[Document segment]:
--- START ---
However, I got the following errors:

Outer iteration 		 0 		 C 		 2 		 lambda 		 0
Weights Updated:  False
Inner iteration 		 1 		 loss: tensor(782.4988) 		 e_v: tensor(9.7637, grad_fn=<MeanBackward0>)
Weights Updated:  False
Inner iteration 		 2 		 loss: tensor(790.7100) 		 e_v: tensor(9.8262, grad_fn=<MeanBackward0>)
Outer iteration 		 1 		 C 		 2 		 lambda 		 tensor(19.6525, grad_fn=<AddBackward0>)
Weights Updated:  False
Inner iteration 		 1 		 loss: tensor(6560.8262) 		 e_v: tensor(9.7936, grad_fn=<MeanBackward0>)
C:\Users\lli4\Anaconda3\lib\site-packages\torch\autograd\__init__.py:130: UserWarning: Error detected in MmBackward. Traceback of forward call that caused the error:
  File "D:/workspace/POMDP_CODE/ubvo/ubvo.py", line 298, in <module>
  File "D:/workspace/POMDP_CODE/ubvo/ubvo.py", line 135, in train
    e_v = self.e_vio(trajs)
--- END ---
[Records supplied]:
--- START ---
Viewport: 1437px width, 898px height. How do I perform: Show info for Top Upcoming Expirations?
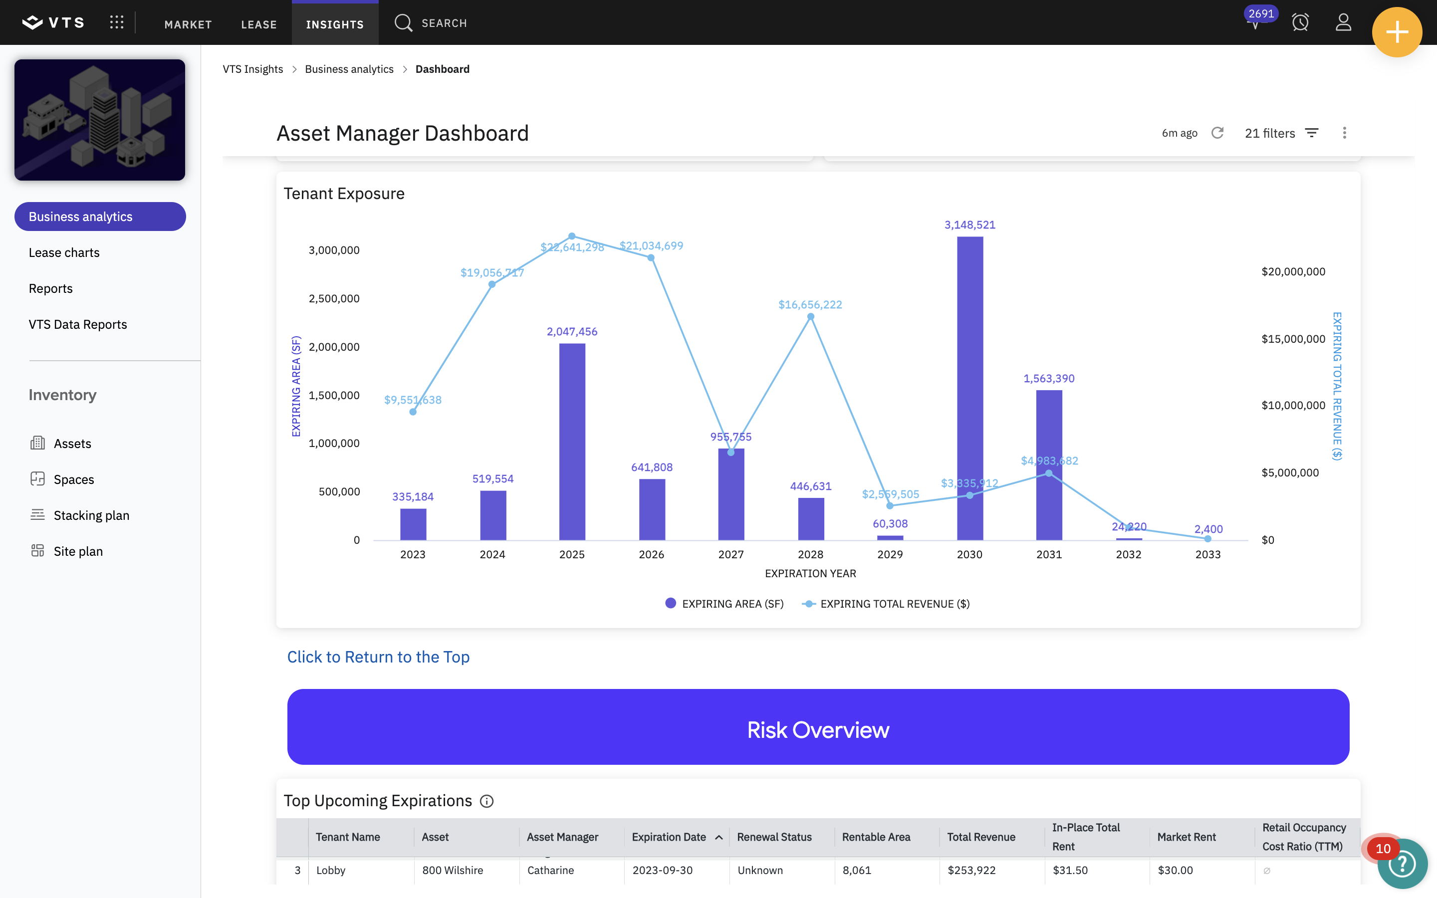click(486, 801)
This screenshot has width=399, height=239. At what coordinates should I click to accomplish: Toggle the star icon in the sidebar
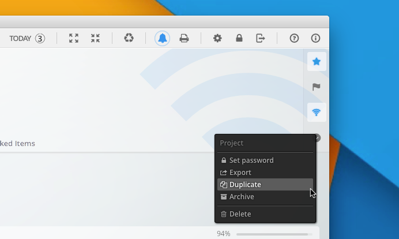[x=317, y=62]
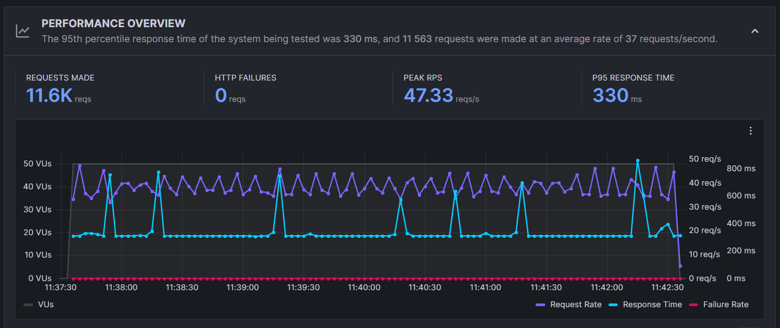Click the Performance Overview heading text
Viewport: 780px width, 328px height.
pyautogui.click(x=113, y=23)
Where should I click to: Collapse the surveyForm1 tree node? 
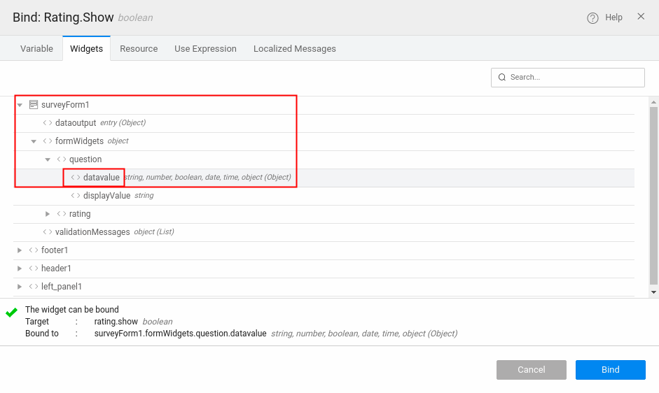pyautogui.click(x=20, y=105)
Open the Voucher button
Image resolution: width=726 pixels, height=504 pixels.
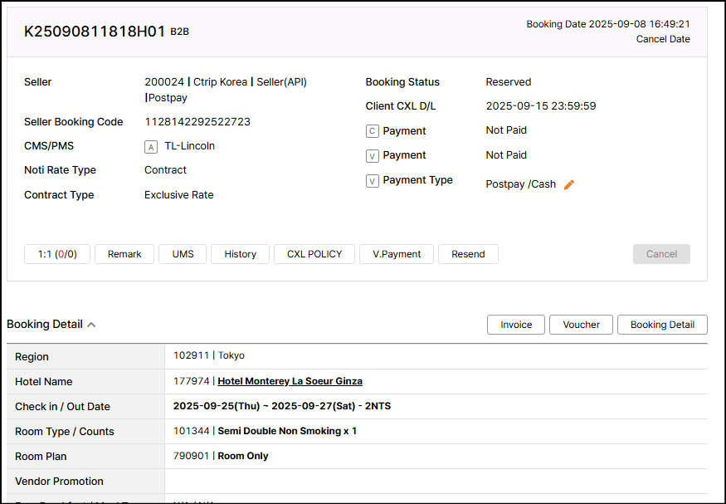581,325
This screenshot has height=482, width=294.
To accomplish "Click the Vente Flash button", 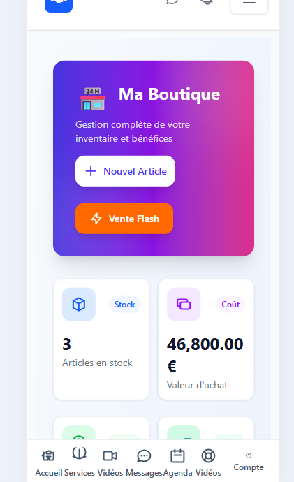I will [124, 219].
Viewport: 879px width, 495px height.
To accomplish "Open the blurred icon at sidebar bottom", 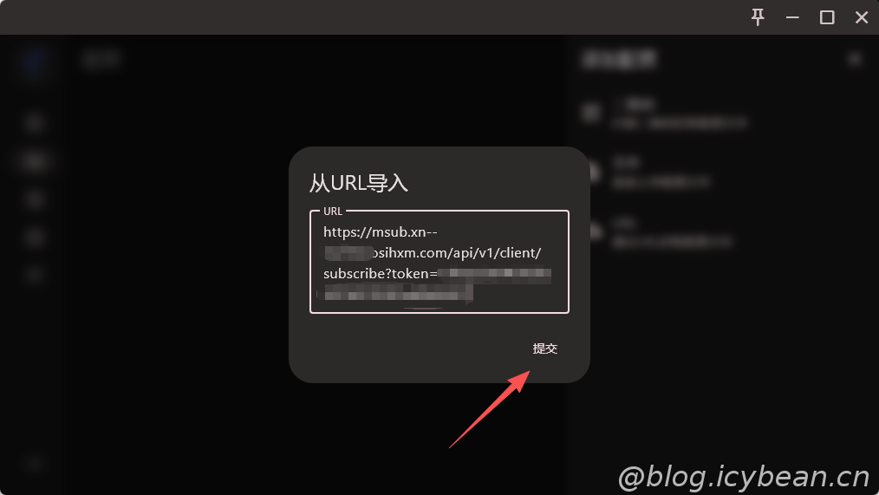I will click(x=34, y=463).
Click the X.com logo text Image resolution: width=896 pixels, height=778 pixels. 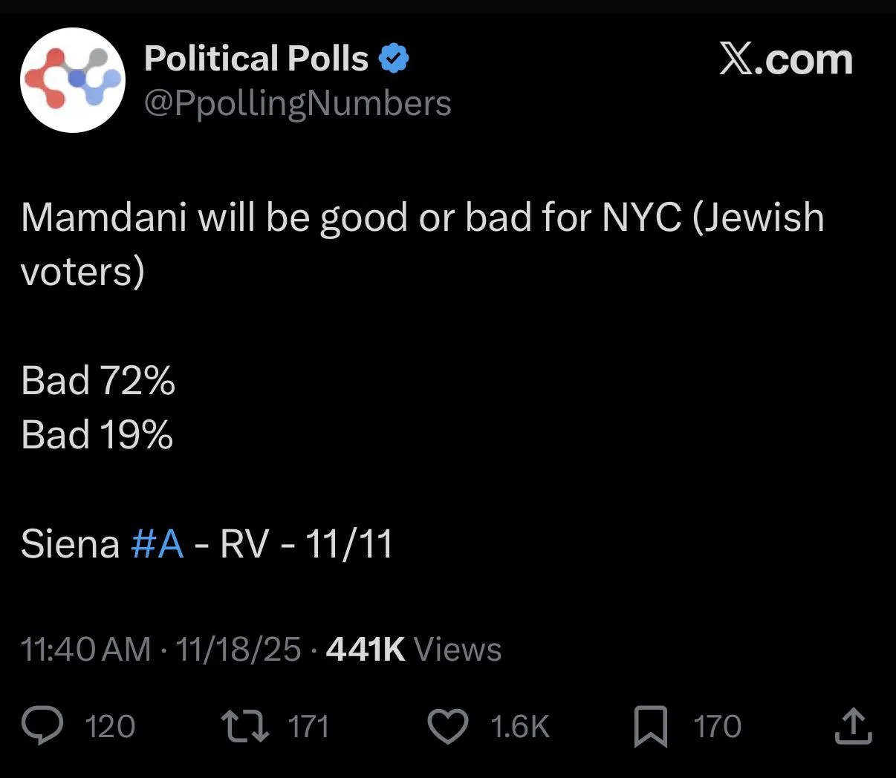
--- END ---
[Exercises]:
1. List every loss value printed in the training error log.
2. According to the UserWarning in the training error log, where was the error detected?
3. Please write a continuation of the training error log, beginning right after its final line.

[Written responses]:
1. 782.4988, 790.7100, 6560.8262

2. In MmBackward.

3.
  File "D:/workspace/POMDP_CODE/ubvo/ubvo.py", line 24, in e_vio
    f[i] = self.traj_v(trajs[i])
  File "D:/workspace/POMDP_CODE/ubvo/ubvo.py", line 32, in traj_v
    h_g[i] = self.step_v(y, ny)
  File "D:/workspace/POMDP_CODE/ubvo/ubvo.py", line 41, in step_v
    g = self.value.mu * torch.log(torch.sum(f)) - self.value.getValue(y)
  File "D:/workspace/POMDP_CODE/ubvo/ubvo.py", line 261, in getValue
    temp[i] = torch.exp(self.getQValue(y, i) / self.mu)
  File "D:/workspace/POMDP_CODE/ubvo/ubvo.py", line 255, in getQValue
    value = self.model(input)
  File "C:\Users\lli4\Anaconda3\lib\site-packages\torch\nn\modules\module.py", line 727, in _call_impl
    result = self.forward(*input, **kwargs)
  File "D:\workspace\POMDP_CODE\models\nn_model.py", line 15, in forward
    x = self.l3(x)
  File "C:\Users\lli4\Anaconda3\lib\site-packages\torch\nn\modules\module.py", line 727, in _call_impl
    result = self.forward(*input, **kwargs)
  File "C:\Users\lli4\Anaconda3\lib\site-packages\torch\nn\modules\linear.py", line 93, in forward
    return F.linear(input, self.weight, self.bias)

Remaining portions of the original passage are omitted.